Teks yang Diberikan:
·····

Implikasi Putusan MK Nomor 60/PUU-XXII/2024 tentang Ambang Batas Pencalonan Kepala Daerah ditinjau dari Perspektif Hukum Positif dan Siyasah Syar’iyyah
Hasmiyati/742352021081 - Personal Name
Penelitian ini bertujuan untuk menganalisis Implikasi Putusan Mahkamah Konstitusi
Nomor 60/PUU-XXII/2024 yang membatalkan ketentuan ambang batas minimal
pencalonan kepala daerah sebagaimana diatur dalam Pasal 40 ayat (1) dan (3) UndangUndang Nomor 10 Tahun 2016 tentang Pilkada. Fokus kajian ini menitikberatkan pada
peninjauan dari perspektif hukum positif dan siyasah syar’iyyah, guna melihat sejauh
mana putusan tersebut mempengaruhi mekanisme pencalonan dan dinamika
ketatanegaraan.
Hasil penelitian menunjukkan bahwa putusan ini membuka ruang pencalonan yang lebih
inklusif dan kompetitif, sejalan dengan teori kedaulatan rakyat Jean Jacques Rousseau
yang menempatkan kehendak umum di atas dominasi elit politik. Dalam bingkai teori
politik hukum Mochtar Kusumaatmadja, perubahan ini merepresentasikan hukum sebagai
instrumen rekayasa sosial yang adaptif terhadap perkembangan kebutuhan masyarakat.
Namun secara hukum positif, ketiadaan pembaruan norma dalam Undang-Undang
Pilkada pasca putusan tersebut berpotensi menimbulkan kekosongan hukum dan tafsir
yang beragam dalam pelaksanaannya.

·····

Bagian Data:
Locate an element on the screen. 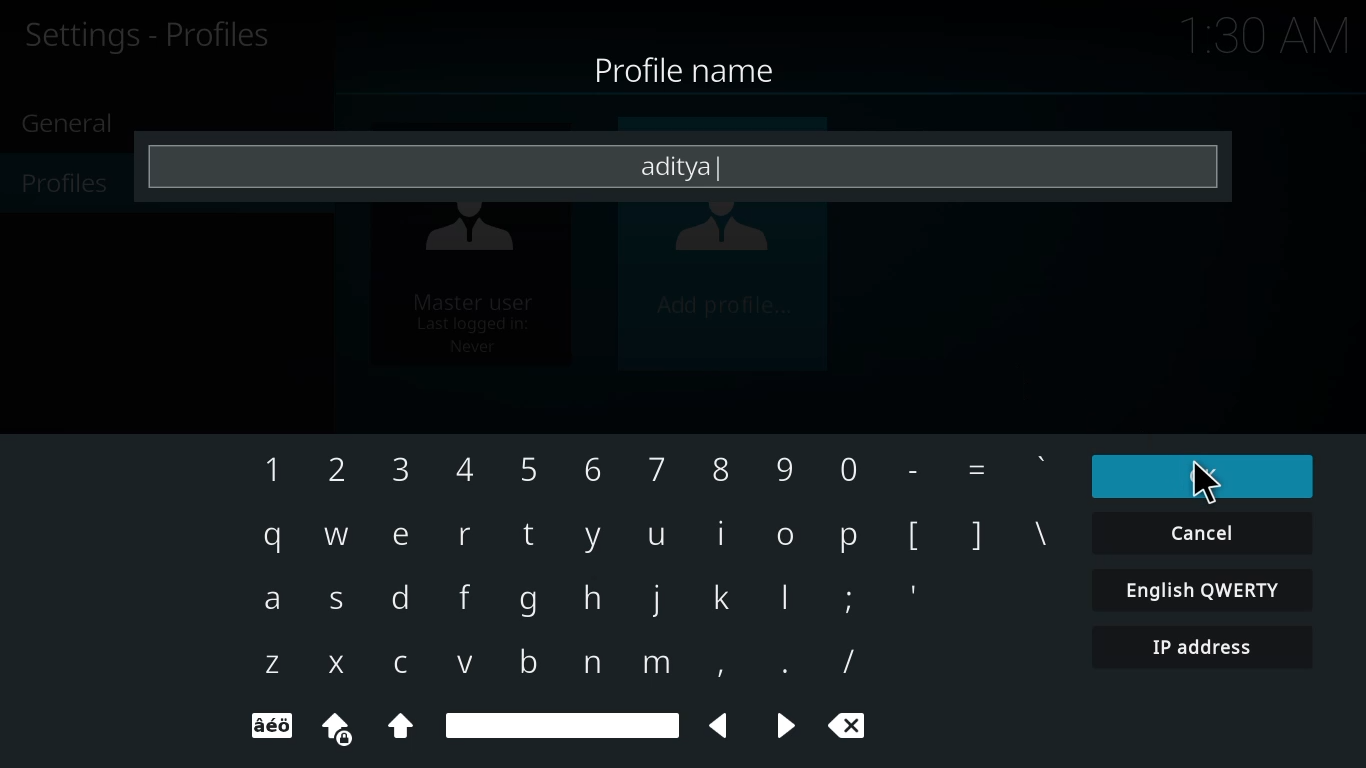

·····

Instruksi A:
Ambil secara persis penggalan teks yang diberikan di antara "Namun secara hukum" dan "beragam dalam pelaksanaannya.", termasuk kedua batas tersebut.
Instruksi B:
Menurut teks yang diberikan, pasal dan ayat manakah dalam Undang-Undang Nomor 10 Tahun 2016 yang memuat ketentuan ambang batas minimal pencalonan kepala daerah yang dibatalkan oleh putusan tersebut?

Jawaban Tugas A:
Namun secara hukum positif, ketiadaan pembaruan norma dalam Undang-Undang
Pilkada pasca putusan tersebut berpotensi menimbulkan kekosongan hukum dan tafsir
yang beragam dalam pelaksanaannya.

Jawaban Tugas B:
Pasal 40 ayat (1) dan (3).